▶ _READING PASSAGE_
Beat decision fatigue: Your ultimate guide to meal planning

Beat decision fatigue: Your ultimate guide to meal planning

Healthy Food Guide nutritionist Claire Turnbull explains how meal plans can be a lifesaver in busy times.

We can be faced with more than 200 decisions about food daily, meaning what and how we eat can contribute to decision fatigue.

By planning your meals in advance, you can keep the decisions to a minimum, or spread them out over a longer period. You’ll be amazed how clearing your mind can help keep your pantry stocked with better choices.

Getting started

First up, you need to find a meal planning style that works for you. Doing a meal plan for a full week at a time seems to work well for a lot of people. Others can manage two weeks at a time. And, if you actually enjoy going shopping a few times a week, then every three to four days in advance might be progress for you.

Working out what to eat and writing the plan

I recommend putting together a ‘recipe bible’, which is basically recipes you have tried, tested and you know go down well in your house. You can then use these recipes to help you make your plan.

▶ _MATERIAL_
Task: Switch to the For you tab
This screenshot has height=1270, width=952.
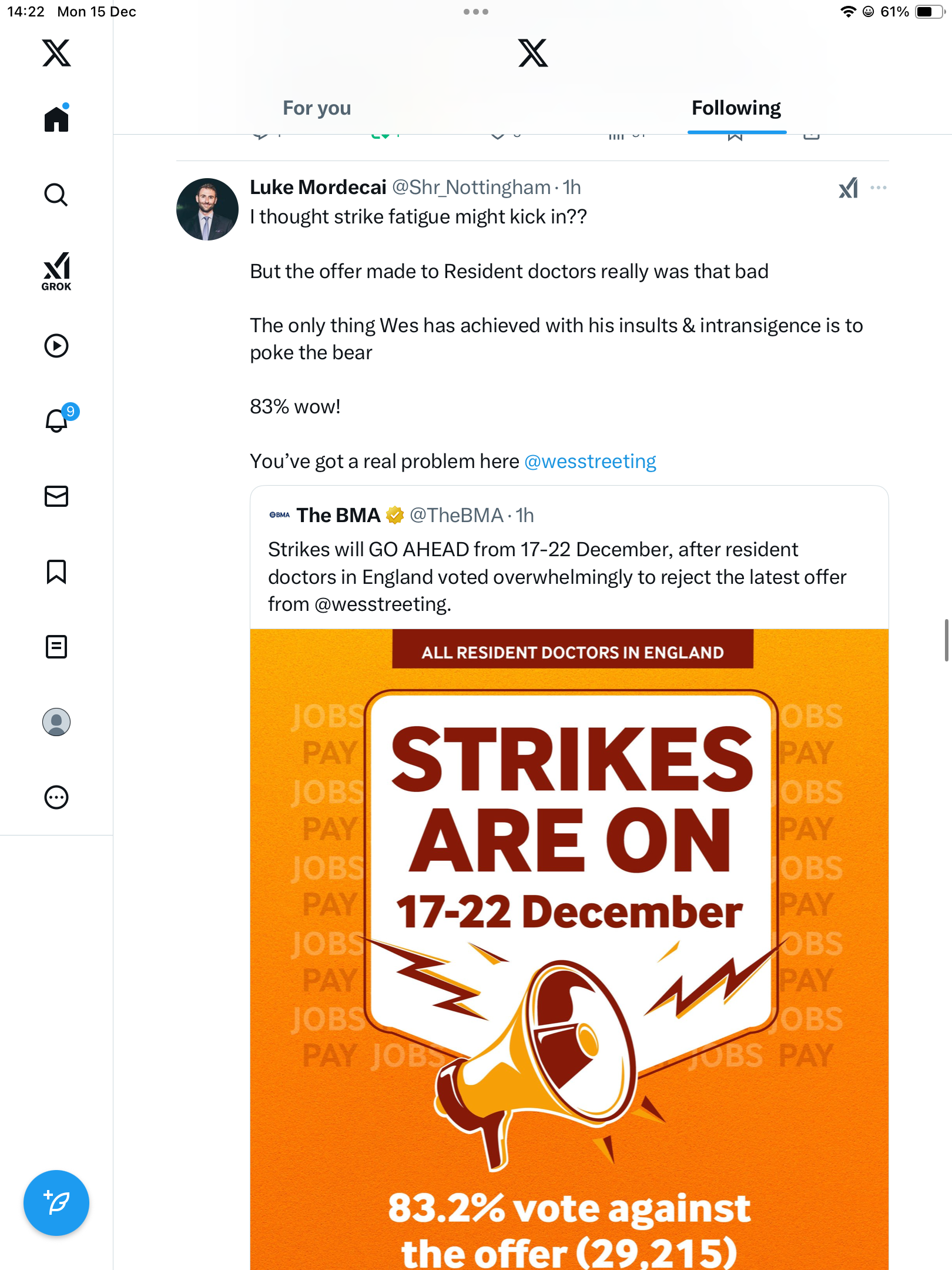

▶ _PROBLEMS TO SOLVE_
[a] According to the meal planning guide, how many decisions about food can we face each day?
[b] Return the passage from the meal planning guide starting at "By planning your" and ending at "with better choices.".
[c] List every span of time the meal planning guide mentions for planning meals in advance.
The material after the meal planning guide comes from a separate source.

▶ _LIST OF SOLUTIONS_
[a] More than 200.

[b]
By planning your meals in advance, you can keep the decisions to a minimum, or spread them out over a longer period. You’ll be amazed how clearing your mind can help keep your pantry stocked with better choices.

[c]
- A full week at a time
- Two weeks at a time
- Every three to four days